# EXERCISE OBJECTIVE
Repeat the records exactly, so that each line matches the original.
--- START ---
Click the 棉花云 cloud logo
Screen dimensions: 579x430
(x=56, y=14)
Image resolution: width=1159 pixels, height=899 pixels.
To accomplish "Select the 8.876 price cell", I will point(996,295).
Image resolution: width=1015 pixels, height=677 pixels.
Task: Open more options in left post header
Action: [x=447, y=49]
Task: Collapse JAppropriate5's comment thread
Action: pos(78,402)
--- END ---
# SOLUTION FOR THIS PROBLEM
Click the 棉花云 cloud logo
Screen dimensions: 579x430
(x=56, y=14)
Image resolution: width=1159 pixels, height=899 pixels.
To accomplish "Select the 8.876 price cell", I will point(996,295).
Image resolution: width=1015 pixels, height=677 pixels.
Task: Open more options in left post header
Action: [x=447, y=49]
Task: Collapse JAppropriate5's comment thread
Action: pos(78,402)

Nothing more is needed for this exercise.